In an increasingly interconnected digital world, strong cybersecurity is essential to safeguarding private data, financial transactions, personal communications, and critical infrastructure. Encryption is one of the few technologies we have that reliably protects sensitive data from identity thieves, credit card fraud, and other criminal activity.
Against this backdrop, high-ranking officials in the FBI and other law enforcement agencies have claimed for years that criminals are using strong encryption to frustrate information gathering in criminal investigations. They have dubbed this the “Going Dark” problem, conjuring a future in which criminals roam free from the reach of law enforcement. These officials say that encryption is too dangerous, and that it must be weakened with government-mandated back doors that would ensure investigators’ access to encrypted data.
FBI Director Christopher Wray claims that engineers can create back doors that don’t compromise security. But security experts agree that there’s no such thing as a back door that opens for the FBI but not for criminals or oppressive governments. Nevertheless, as support for this claim, Wray and other officials said on multiple occasions that agents were unable to access data on nearly 7,800 encrypted devices over the last year.
But it’s not true. The FBI has known for a month that it overcounted the number of devices it was having trouble decrypting by nearly 300 percent. The real number is something less than 2,000.
This latest news drives home that we can’t really trust the FBI when it comes to encryption policy. “Going Dark” is a major FBI policy initiative with one goal in mind: making it easier for the FBI to get whatever information it desires. Given the strenuous objections of the business, security, and civil liberties communities, it could not have been more important for the agency to get this number right — for good policy and for credibility.
This isn’t the only misrepresentation the FBI has made in service of its “Going Dark” campaign. We recently learned that the bureau was not entirely honest during its failed 2016 attempt to force Apple to help it get into the phone of one of the San Bernadino shooters. The FBI said that it had no way of unlocking the phone — but it turns out that some of their own specialists had never been asked whether they could do it. Instead the government sought major legal ruling by leveraging an emotionally and politically charged terrorist attack.

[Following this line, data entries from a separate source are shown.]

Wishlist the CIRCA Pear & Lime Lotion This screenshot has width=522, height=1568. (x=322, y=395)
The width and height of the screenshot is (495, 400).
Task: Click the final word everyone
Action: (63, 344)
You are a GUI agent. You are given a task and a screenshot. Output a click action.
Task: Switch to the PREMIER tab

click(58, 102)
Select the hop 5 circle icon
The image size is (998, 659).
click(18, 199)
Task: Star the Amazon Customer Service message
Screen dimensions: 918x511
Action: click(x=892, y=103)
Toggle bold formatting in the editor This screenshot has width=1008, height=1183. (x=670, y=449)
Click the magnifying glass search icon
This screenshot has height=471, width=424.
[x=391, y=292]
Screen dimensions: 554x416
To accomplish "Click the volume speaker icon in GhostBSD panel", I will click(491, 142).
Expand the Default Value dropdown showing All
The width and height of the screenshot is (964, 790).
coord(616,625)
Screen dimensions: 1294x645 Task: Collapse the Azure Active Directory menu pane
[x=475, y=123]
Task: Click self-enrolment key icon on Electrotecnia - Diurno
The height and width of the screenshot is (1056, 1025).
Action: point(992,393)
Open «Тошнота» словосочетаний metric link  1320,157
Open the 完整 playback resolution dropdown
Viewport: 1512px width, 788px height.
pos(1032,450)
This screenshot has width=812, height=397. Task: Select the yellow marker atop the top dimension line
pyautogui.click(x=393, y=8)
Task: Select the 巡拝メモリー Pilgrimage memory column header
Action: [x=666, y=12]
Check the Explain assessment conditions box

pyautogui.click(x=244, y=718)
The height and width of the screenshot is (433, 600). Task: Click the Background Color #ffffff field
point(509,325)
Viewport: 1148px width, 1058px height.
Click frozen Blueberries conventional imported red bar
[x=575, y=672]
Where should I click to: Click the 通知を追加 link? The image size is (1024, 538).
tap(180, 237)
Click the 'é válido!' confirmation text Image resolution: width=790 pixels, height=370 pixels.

Ultimately, an outside vendor was able to provide a solution, and the FBI had to drop the case. But instead of being happy that investigators were now able to inspect the killer’s phone, a senior FBI official expressed disappointment because the case was a great “poster child” for the FBI’s effort to create government-mandated back doors. The ACLU just filed a Freedom of Information Act request seeking information about what the FBI knew during this process as well as records about the government’s use of classified hacking tools in criminal investigations more generally.
Encryption stops crime before it happens, and it also supports privacy, free speech, and human rights. The FBI has held itself out as a responsible arbiter of competing public interests here, but its easy arithmetic error shows it’s not capable of making that more complicated calculation.